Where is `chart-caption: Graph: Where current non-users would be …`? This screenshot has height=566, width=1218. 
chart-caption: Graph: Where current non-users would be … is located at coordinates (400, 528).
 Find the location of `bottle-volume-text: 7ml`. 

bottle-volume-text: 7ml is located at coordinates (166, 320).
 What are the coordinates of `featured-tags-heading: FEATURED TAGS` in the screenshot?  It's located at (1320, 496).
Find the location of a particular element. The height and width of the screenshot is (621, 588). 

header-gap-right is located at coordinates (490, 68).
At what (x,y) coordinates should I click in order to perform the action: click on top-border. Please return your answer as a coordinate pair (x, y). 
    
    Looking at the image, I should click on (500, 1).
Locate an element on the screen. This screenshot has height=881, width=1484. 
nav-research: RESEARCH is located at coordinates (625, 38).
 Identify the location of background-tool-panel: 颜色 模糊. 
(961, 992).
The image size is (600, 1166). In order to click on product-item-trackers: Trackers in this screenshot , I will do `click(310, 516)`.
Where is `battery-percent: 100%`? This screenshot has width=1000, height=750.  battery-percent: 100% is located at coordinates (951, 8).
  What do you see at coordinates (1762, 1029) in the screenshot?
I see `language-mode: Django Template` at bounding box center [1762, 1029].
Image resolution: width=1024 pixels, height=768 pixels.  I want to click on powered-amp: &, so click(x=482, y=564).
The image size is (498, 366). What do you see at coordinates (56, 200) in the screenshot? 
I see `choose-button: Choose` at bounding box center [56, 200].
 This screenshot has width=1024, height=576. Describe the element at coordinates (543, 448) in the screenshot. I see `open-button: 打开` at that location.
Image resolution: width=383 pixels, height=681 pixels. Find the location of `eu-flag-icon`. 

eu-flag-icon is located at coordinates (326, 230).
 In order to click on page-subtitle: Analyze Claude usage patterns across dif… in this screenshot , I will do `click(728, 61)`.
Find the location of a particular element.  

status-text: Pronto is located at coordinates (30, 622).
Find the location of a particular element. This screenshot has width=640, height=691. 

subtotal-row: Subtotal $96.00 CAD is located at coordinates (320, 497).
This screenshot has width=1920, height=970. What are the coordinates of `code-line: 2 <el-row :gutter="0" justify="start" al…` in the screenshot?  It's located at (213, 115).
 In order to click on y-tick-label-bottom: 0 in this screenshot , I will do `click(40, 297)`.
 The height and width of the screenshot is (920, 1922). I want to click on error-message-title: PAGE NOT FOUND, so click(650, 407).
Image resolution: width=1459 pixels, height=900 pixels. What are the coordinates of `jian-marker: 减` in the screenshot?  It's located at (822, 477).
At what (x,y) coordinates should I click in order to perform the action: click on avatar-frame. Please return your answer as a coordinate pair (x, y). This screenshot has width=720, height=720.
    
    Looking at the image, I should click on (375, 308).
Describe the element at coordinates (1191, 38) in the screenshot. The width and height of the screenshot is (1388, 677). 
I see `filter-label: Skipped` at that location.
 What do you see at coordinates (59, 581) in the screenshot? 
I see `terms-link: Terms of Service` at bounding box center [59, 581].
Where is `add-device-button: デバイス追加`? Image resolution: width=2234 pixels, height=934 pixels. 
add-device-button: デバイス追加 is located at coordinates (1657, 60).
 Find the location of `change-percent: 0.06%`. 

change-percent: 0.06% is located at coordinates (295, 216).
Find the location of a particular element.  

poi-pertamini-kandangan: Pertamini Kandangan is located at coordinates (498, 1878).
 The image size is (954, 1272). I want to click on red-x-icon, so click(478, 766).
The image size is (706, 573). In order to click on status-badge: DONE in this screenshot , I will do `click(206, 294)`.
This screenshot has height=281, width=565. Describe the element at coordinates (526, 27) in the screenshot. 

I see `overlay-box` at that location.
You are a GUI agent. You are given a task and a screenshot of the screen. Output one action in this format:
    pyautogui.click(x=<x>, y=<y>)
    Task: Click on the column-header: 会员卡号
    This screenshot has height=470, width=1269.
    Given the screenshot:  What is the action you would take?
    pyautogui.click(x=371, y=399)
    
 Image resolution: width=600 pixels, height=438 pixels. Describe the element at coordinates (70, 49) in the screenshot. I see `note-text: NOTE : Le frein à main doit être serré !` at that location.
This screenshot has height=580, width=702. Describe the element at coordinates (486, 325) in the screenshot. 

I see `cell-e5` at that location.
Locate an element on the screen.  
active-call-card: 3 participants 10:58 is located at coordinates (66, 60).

TRY IT - Output every line from the start of the records down through the line containing "Image resolution: width=1024", both included, as a JSON list of strings with one string per line and blank lines omitted.

SOLUTION TO THE EXERCISE -
[
  "Where is `chart-caption: Graph: Where current non-users would be …`? This screenshot has height=566, width=1218. ",
  "chart-caption: Graph: Where current non-users would be … is located at coordinates (400, 528).",
  " Find the location of `bottle-volume-text: 7ml`. ",
  "bottle-volume-text: 7ml is located at coordinates (166, 320).",
  " What are the coordinates of `featured-tags-heading: FEATURED TAGS` in the screenshot?  It's located at (1320, 496).",
  "Find the location of a particular element. The height and width of the screenshot is (621, 588). ",
  "header-gap-right is located at coordinates (490, 68).",
  "At what (x,y) coordinates should I click in order to perform the action: click on top-border. Please return your answer as a coordinate pair (x, y). ",
  "    Looking at the image, I should click on (500, 1).",
  "Locate an element on the screen. This screenshot has height=881, width=1484. ",
  "nav-research: RESEARCH is located at coordinates (625, 38).",
  " Identify the location of background-tool-panel: 颜色 模糊. ",
  "(961, 992).",
  "The image size is (600, 1166). In order to click on product-item-trackers: Trackers in this screenshot , I will do `click(310, 516)`.",
  "Where is `battery-percent: 100%`? This screenshot has width=1000, height=750.  battery-percent: 100% is located at coordinates (951, 8).",
  "  What do you see at coordinates (1762, 1029) in the screenshot?",
  "I see `language-mode: Django Template` at bounding box center [1762, 1029].",
  "Image resolution: width=1024 pixels, height=768 pixels.  I want to click on powered-amp: &, so click(x=482, y=564)."
]